Más adelante el terreno descendía de forma gradual. La base de la colina llegaba hasta una arboleda que se extendía a ambos lados, con unas partes más pobladas que otras. Conté tres robles grandes y seis acacias negras adultas. Entre varios árboles jóvenes crecían arbustos de pitosporo y de eucaliptus. Yo no lo habría llamado «bosque», pero a Sutton, con seis años, podría habérselo parecido. Donde la maleza escaseaba, vi tramos de un camino enlosado que debía de haber sido Via Juliana, una de las principales arterias que atravesaban Horton Ravine. Si yo hubiera estado buscando un lugar apartado donde cavar una tumba, no habría elegido este. Desde lo alto, la ladera de la colina quedaba a la vista. Dadas las distintas alturas de los árboles que crecían en la parte más baja, la zona también habría resultado visible desde la calle.

Sutton se quedó allí de pie con las manos en los bolsillos del pantalón, recorriendo con la mirada los alrededores mientras hacía un esfuerzo por orientarse. Me percaté de su confusión al enfrentarse ahora a una escena que le había parecido tan vivida en su recuerdo. Caminó hacia su derecha, atravesando la maleza que le llegaba a la altura de las rodillas, y luego se detuvo. Una valla le impedía el paso. La tela metálica de la valla había cedido bajo una maraña de enredaderas de campanillas. El rótulo fijado al poste de la valla rezaba así:

PROHIBIDO EL PASO

Propiedad privada. No entrar

No hay acceso a Bridle Trail

¡TE LO DIGO A TI!

Sutton fue subiendo por la colina sin dejar de observar los árboles que tenía a su alrededor. A continuación se detuvo de nuevo y negó con la cabeza.

—Este no es el sitio que buscamos. No veo el árbol que usé como guarida, ni tampoco el roble detrás del que me escondí cuando espiaba a aquellos tipos.

—Puede que cortaran el roble.

—Pero tampoco había una valla. ¿De dónde ha salido esta? No tuve que saltar ninguna valla, de eso estoy seguro. La hemos cagado.

—Sutton, han pasado muchos años. Tómatelo con calma.

Sutton sacudió la cabeza con frustración.

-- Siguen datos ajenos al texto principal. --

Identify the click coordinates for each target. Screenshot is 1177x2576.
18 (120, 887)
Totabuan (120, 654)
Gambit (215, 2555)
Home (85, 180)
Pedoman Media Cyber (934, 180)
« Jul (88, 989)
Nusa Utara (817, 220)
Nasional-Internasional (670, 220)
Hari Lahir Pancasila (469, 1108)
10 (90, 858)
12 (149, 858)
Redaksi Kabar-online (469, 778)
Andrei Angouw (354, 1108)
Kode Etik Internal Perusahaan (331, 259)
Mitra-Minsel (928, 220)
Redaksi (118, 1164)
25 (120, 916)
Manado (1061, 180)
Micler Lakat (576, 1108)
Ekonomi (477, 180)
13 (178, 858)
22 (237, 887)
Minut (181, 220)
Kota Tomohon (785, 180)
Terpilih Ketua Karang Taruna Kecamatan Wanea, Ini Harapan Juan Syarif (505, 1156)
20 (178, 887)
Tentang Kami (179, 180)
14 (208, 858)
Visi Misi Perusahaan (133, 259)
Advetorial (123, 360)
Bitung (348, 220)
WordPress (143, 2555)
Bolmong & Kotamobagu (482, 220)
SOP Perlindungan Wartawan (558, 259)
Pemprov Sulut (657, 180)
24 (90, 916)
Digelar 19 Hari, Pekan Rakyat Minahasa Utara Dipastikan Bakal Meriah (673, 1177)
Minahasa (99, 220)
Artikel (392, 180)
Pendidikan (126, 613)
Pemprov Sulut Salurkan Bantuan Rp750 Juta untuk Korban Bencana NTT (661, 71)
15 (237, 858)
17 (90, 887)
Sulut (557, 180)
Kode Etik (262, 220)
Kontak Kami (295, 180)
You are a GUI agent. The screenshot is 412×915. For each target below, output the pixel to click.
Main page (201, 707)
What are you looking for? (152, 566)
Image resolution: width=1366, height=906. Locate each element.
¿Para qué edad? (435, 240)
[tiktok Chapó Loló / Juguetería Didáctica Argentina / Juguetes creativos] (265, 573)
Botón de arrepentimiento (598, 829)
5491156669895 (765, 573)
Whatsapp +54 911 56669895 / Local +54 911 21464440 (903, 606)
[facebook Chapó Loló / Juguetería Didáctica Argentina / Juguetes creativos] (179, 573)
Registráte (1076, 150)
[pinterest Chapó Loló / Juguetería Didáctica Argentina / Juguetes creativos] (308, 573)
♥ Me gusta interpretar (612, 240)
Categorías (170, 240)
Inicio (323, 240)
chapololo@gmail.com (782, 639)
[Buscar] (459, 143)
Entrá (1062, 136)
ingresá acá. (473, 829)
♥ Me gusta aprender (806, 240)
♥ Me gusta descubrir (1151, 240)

—¿Por qué no dejas de ser tan negativo? —pregunté.

—No soy negativo.

—Claro que lo eres. Deberías escucharte.

Sutton se volvió y recorrió los árboles de nuevo con la mirada, aún descontento. Este hombre me estaba poniendo de los nervios. Me quedé observándolo mientras bajaba por la colina en dirección a los árboles. Después seguí la valla medio caída tal y como había hecho él, pero al llegar al punto en el que Sutton bajó por la colina, yo comencé a subir. La hierba estaba cuajada de flores silvestres y los saltamontes brincaban delante de mí mientras iba subiendo. Me volví y vi que Sutton desaparecía entre los árboles.

Abajo, a mi derecha, divisé la parte trasera de una casa: las puertas que daban al patio, una tumbona y mesa y sillas de jardín. Dado que no conocía bien el barrio, me era imposible saber cuáles eran los límites de cada parcela. El trazado irregular de la valla indicaba que la habían levantado de acuerdo a una línea divisoria serpenteante, que separaba la parcela que daba a Ramona Road de la que estaba situada frente a la carretera secundaria que había más abajo. Recordé vagamente el punto en el que una calle más pequeña salía de Via Juliana. Desde donde me encontraba sólo se veía una casa, pero sin duda habría más en la misma calle.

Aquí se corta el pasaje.